I think more people should have this attitude (that you should not consume news):
https://www.econlib.org/archives/2011/03/the_case_agains_6.html
I have talked to people who are genuinely distressed by things happening in the news and are afraid to miss something if they cut it out. But usually information in the news isn't *actionable* even if it's important.
@pganssle saying the news is mostly irrelevant is a much harder case to make in the USA. Nominally, our democracy relies on an informed and engaged populace and the news does point to which issues are currently of political interest. Even if the main part of your knowledge comes from slower research, the news keep you up to date.
@2ck Also, I think that politics is a team sport for the majority of people in the US. If you are a straight-ticket Republican / Democrat voter (which most people are), you are not going to accidentally miss something in the news that would flip your vote to the other side of the aisle — anything that makes a particular candidate so disdainful that committed partisans would flip allegiance for them would be such a big story that you'd hear about it anyway.
On the other hand, spending your time studying a diverse selection of "long view" sources is almost certainly more likely to change your mind about what part(ies) to support or not support, since it could cause an evolution in your thinking about what the best policies are.

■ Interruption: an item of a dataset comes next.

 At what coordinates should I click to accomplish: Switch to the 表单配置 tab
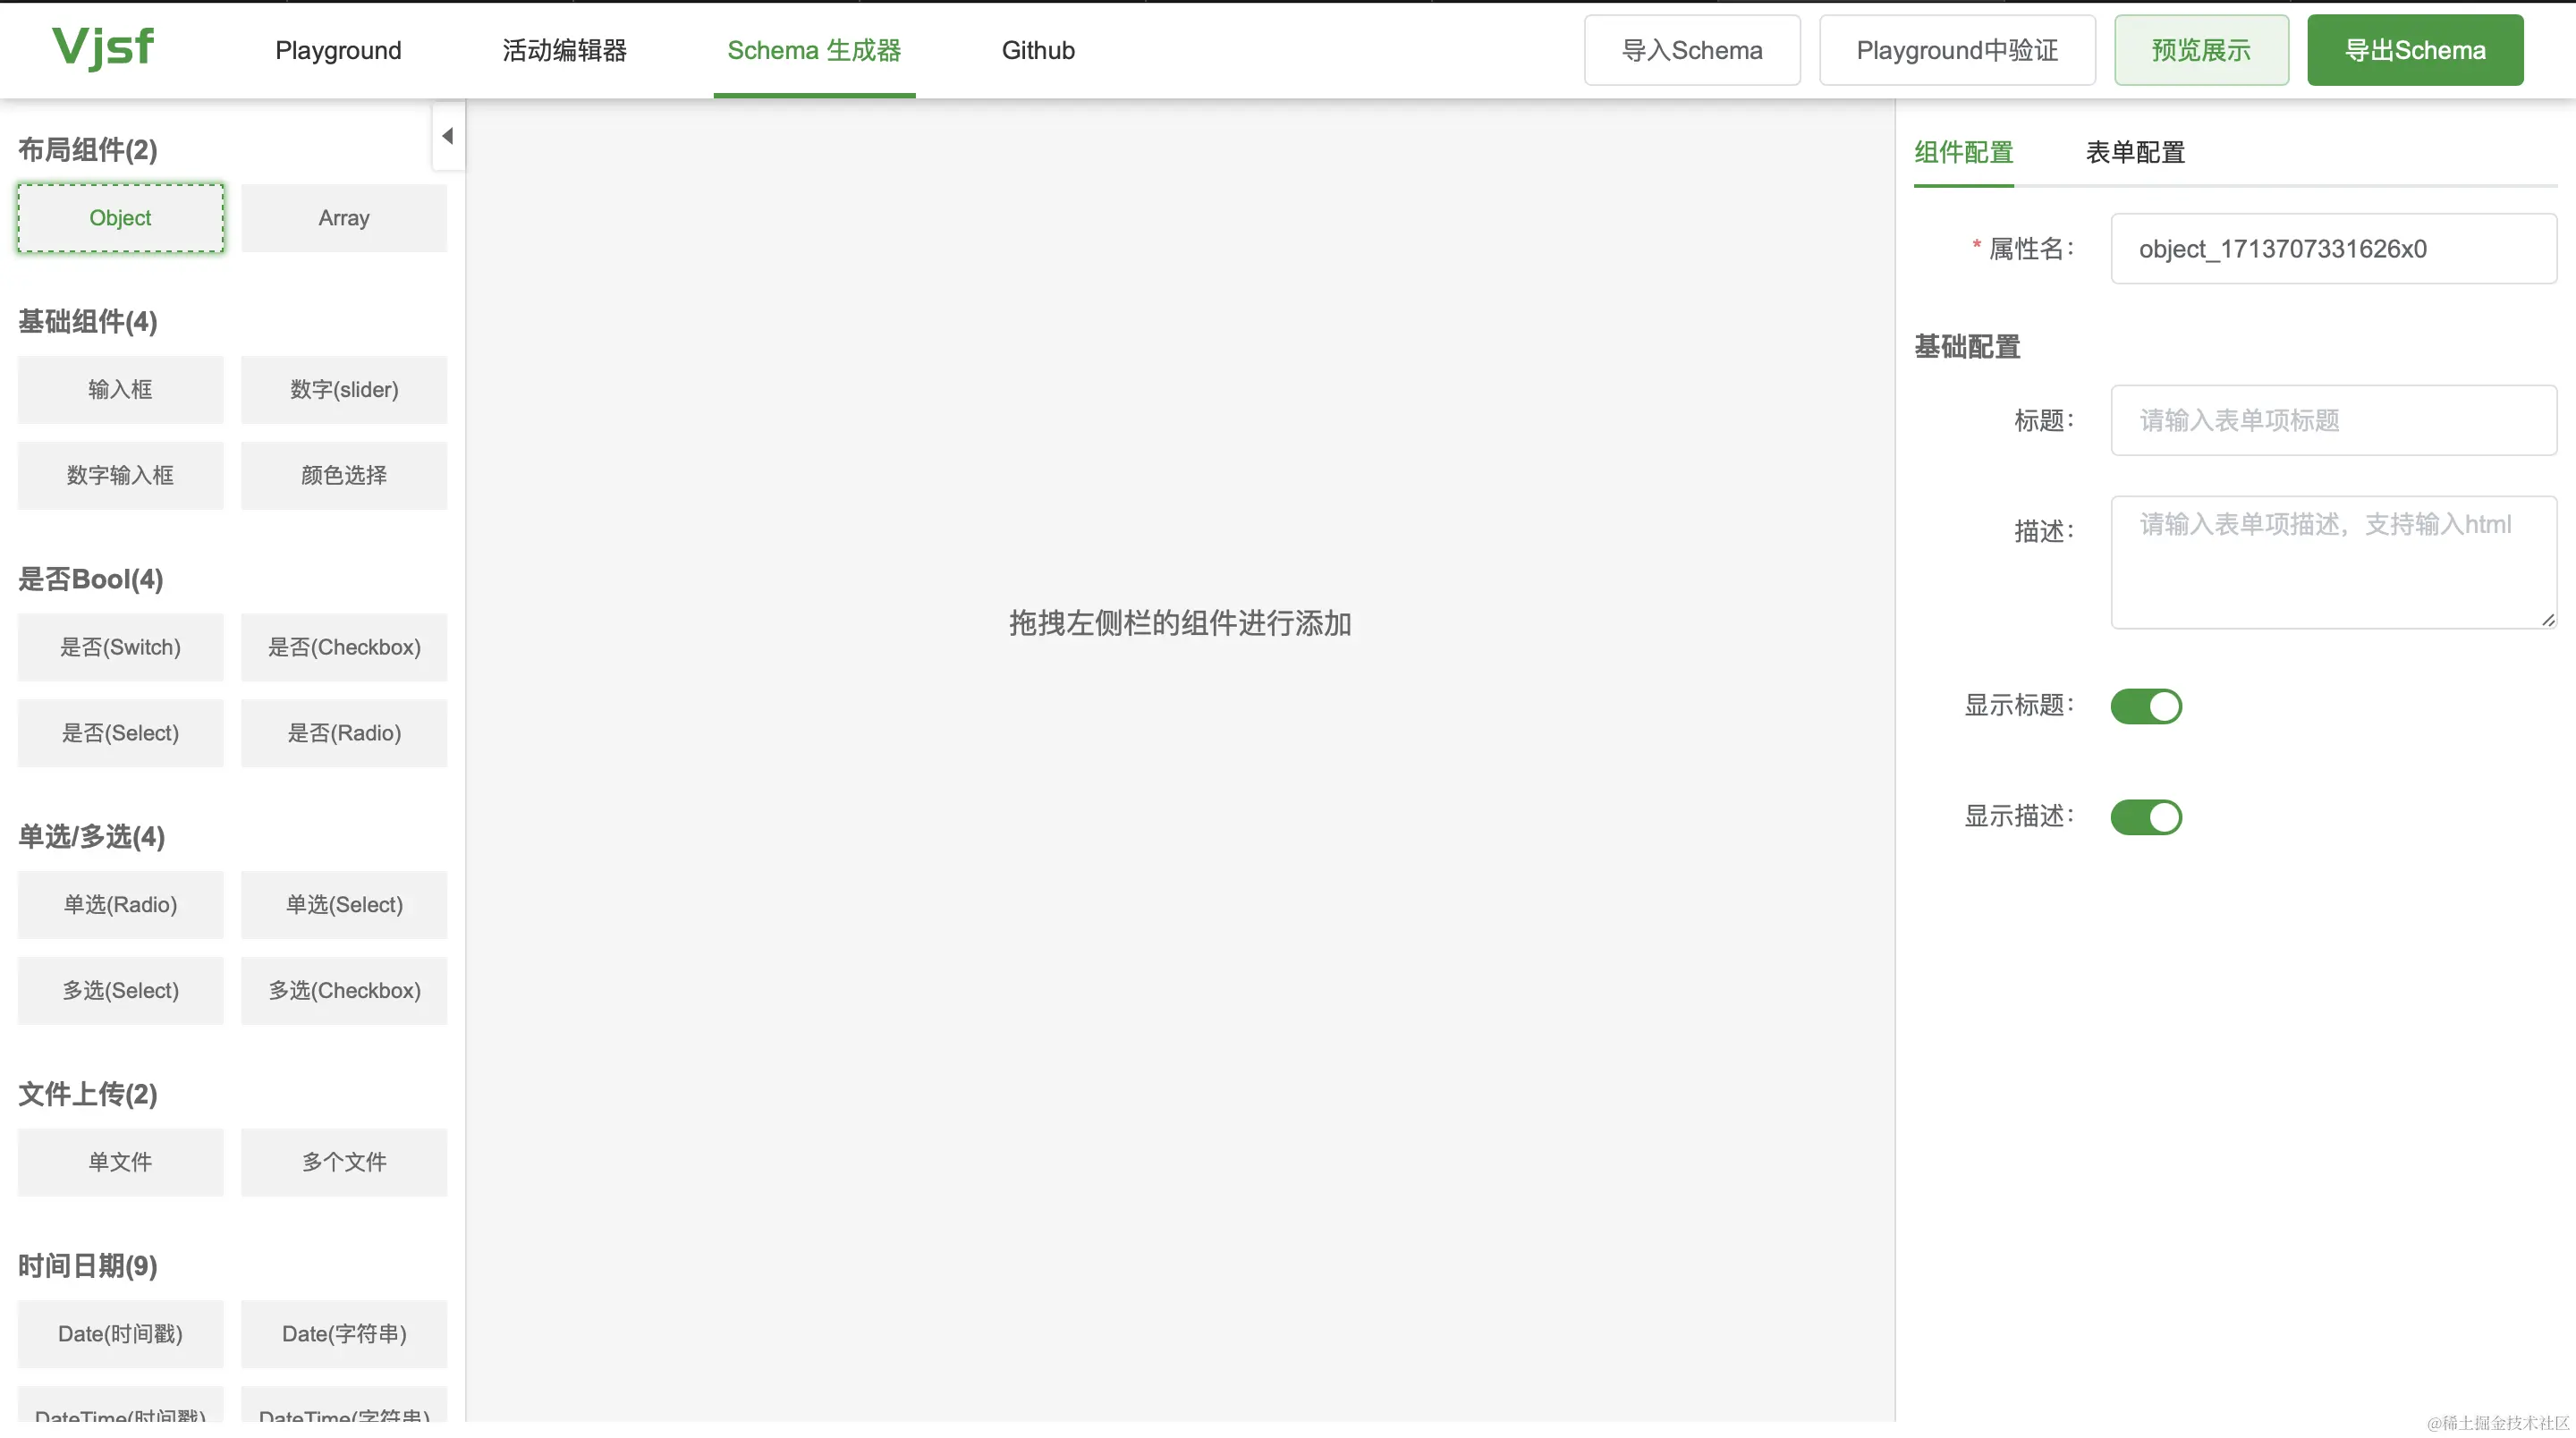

@pganssle Democracy doesn't just work at elections. It is a day by day process involving maintenance of trust in democratic institutions and in society generally. That requires an understanding of what's going on currently so you can understand why people are doing what they're doing. That's news. Yes, it's important to have an understanding of history, and I agree that there's a lot of news that can be ignored, but that's hardly a reason to pan news generally. Rather, it's an argument for moderate one's intake.